== TRECHO PARA LEITURA ==
Esses enunciados, e tantos outros do mesmo nível, nada teriam de espantosos se não viessem de autoridades acadêmicas. Vieram. E continuam vindo. Prefiro não documentá-los (o que me exigiria um gravador e muita deselegância), mas eles estão por aí, trazidos por alunos ou colegas. Eles gostam de me assombrar, de um modo ou de outro. E são mesmo de autoridades, algumas até cheias de condecorações e empáfia, que circulam em altas rodas acadêmicas, nos endereços mais quentes das Américas ou da Europa. Essas falas são frequentes em aulas de graduação ou de pós, em congressos de estudos de cinema, em debates variados, em orientações, em bancas de mestrado ou doutorado e até em horripilantes bancas de concurso para seleção de professores efetivos em universidades federais.
Trata-se de uma rejeição sistemática ao aprofundamento, uma escolha – fraca, talvez, porém irrevogável – pela superficialidade. Algumas dessas autoridades sabem – ou desconfiam, sentem, intuem – que a imagem vai além da representação, ou mesmo que guarda complexidades em algum lugar aquém da representação. Mesmo assim, preferem a superficialidade. Repito que a escolha é fraca, entendendo por isso aquele tipo de escolha que, ao comentar Dreyer em seu curso de Cinema, Deleuze caracteriza como aquela que se tem quando não se sabe que há escolha: uma opção falsa, algo escolhido previamente.

== INSTRUÇÕES DO EXERCÍCIO ==
Por favor, diga quem Deleuze estava comentando em seu curso de Cinema quando caracterizou a escolha fraca, segundo o trecho. As linhas que vêm depois deste trecho não têm relação com ele.

== MATERIAL APRESENTADO ==
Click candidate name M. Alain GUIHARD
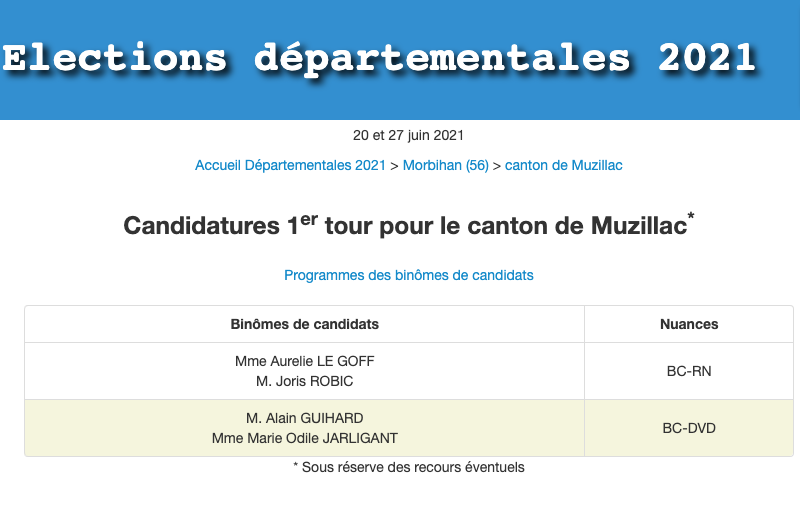Image resolution: width=800 pixels, height=510 pixels. coord(305,418)
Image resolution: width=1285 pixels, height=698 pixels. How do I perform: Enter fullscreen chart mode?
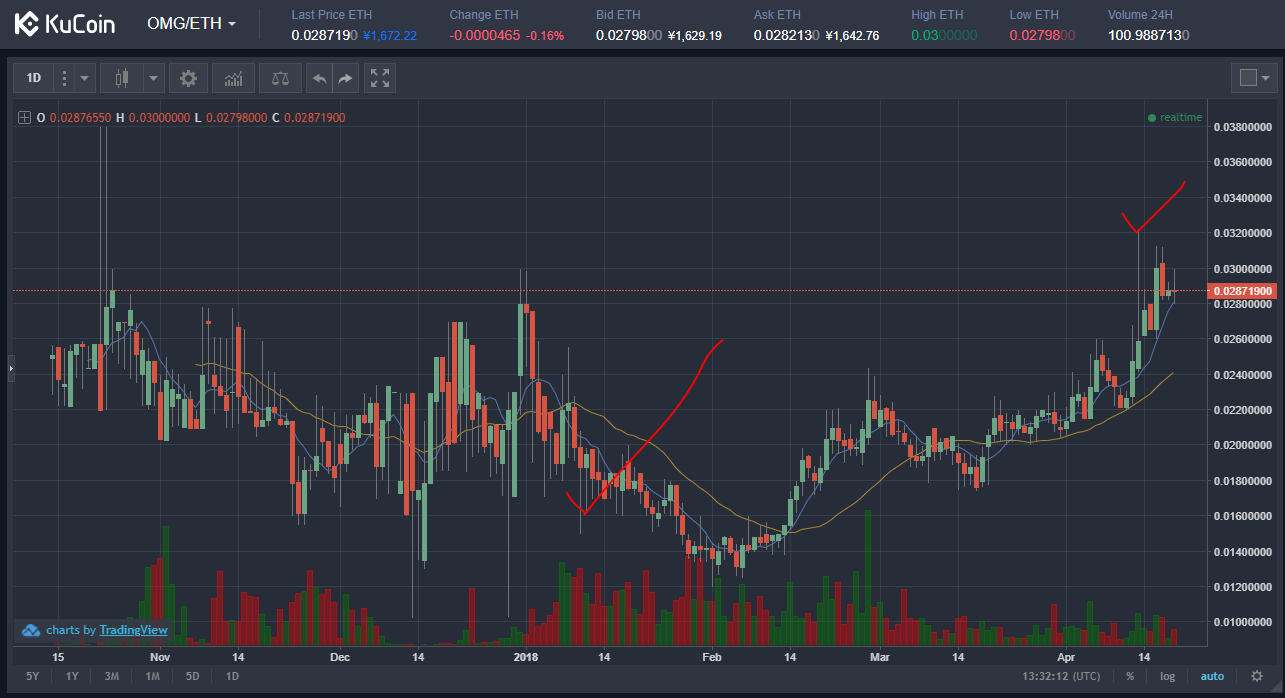coord(379,78)
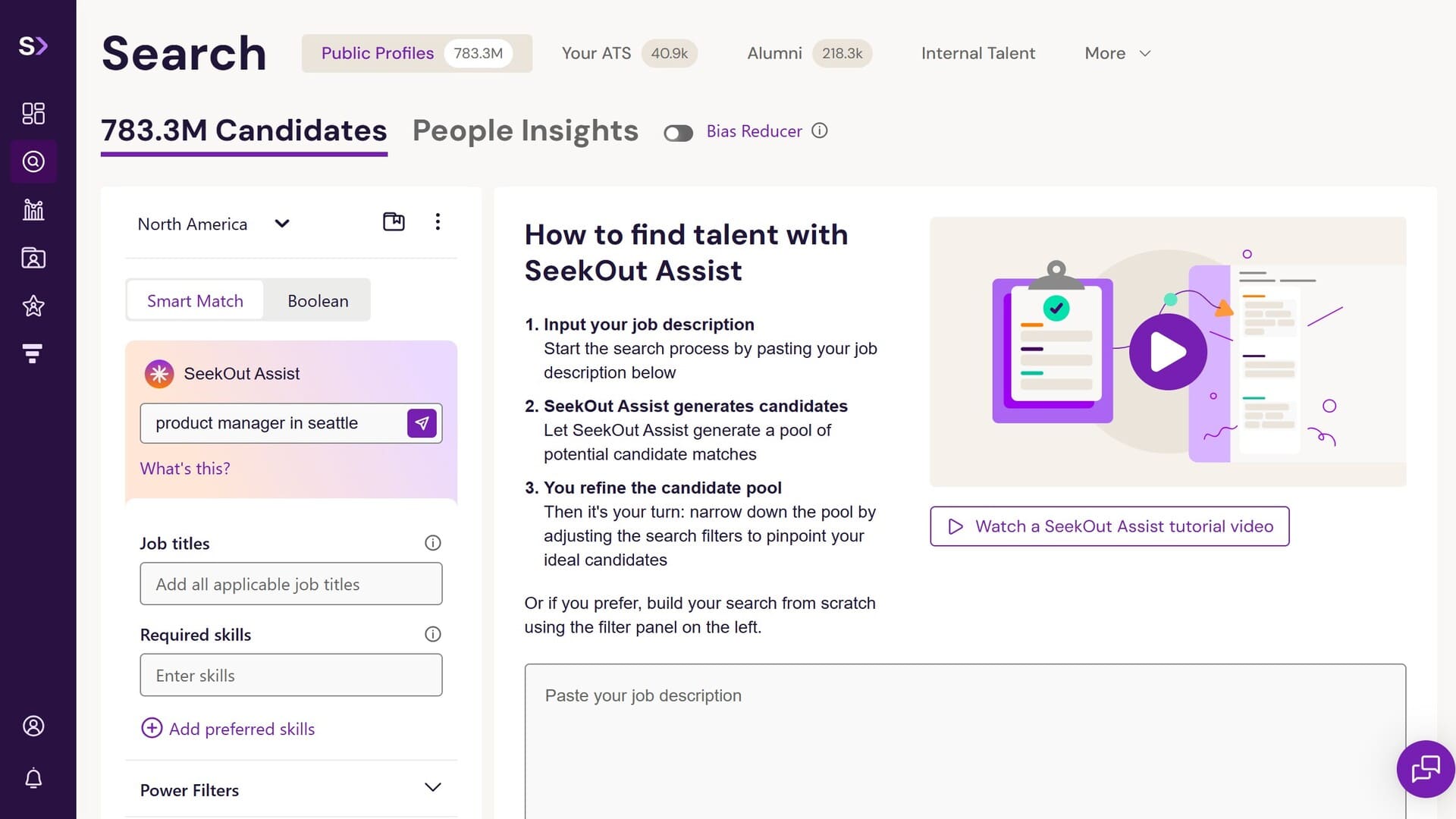
Task: Open the Filters icon in sidebar
Action: pos(33,353)
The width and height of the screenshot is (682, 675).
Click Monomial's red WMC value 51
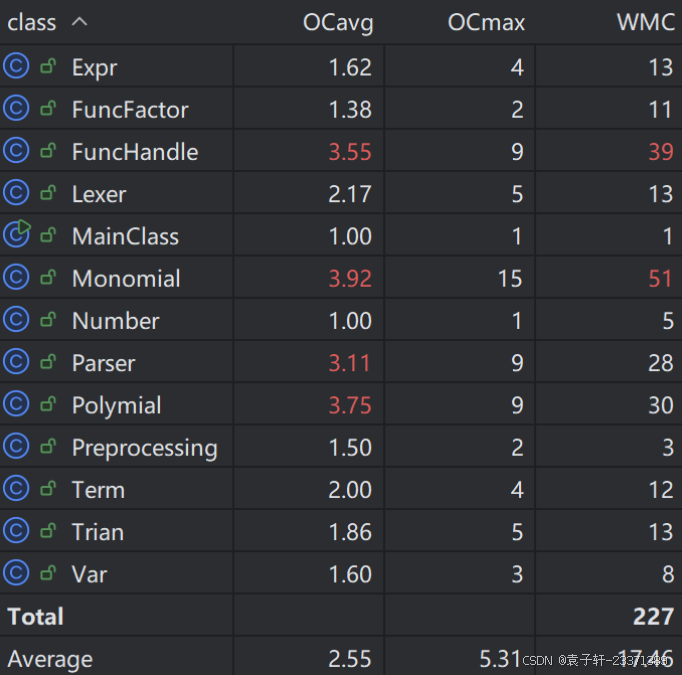[661, 278]
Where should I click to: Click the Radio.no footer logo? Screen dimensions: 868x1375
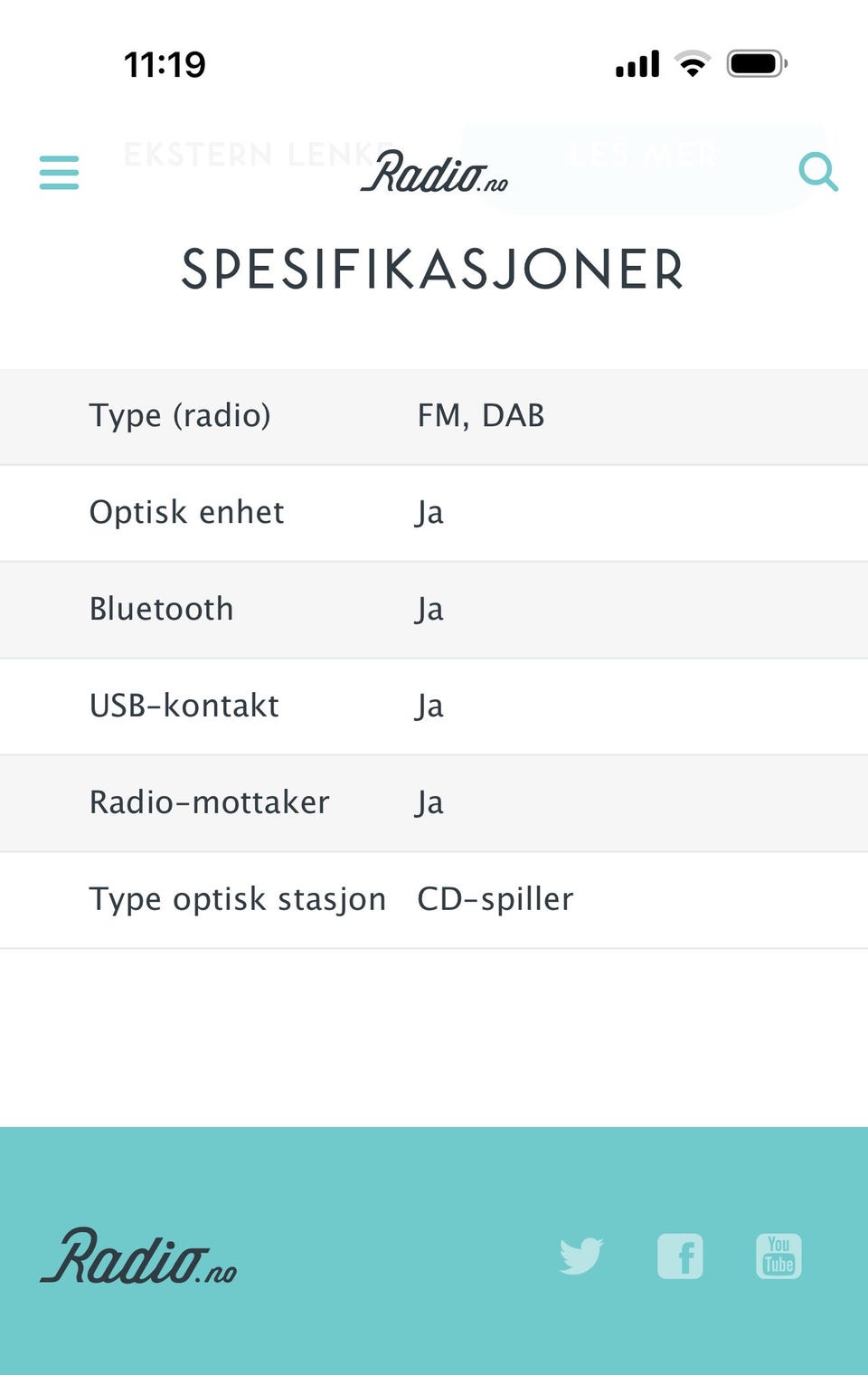[138, 1256]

== RESULTADO DO EXERCÍCIO ==
Dreyer.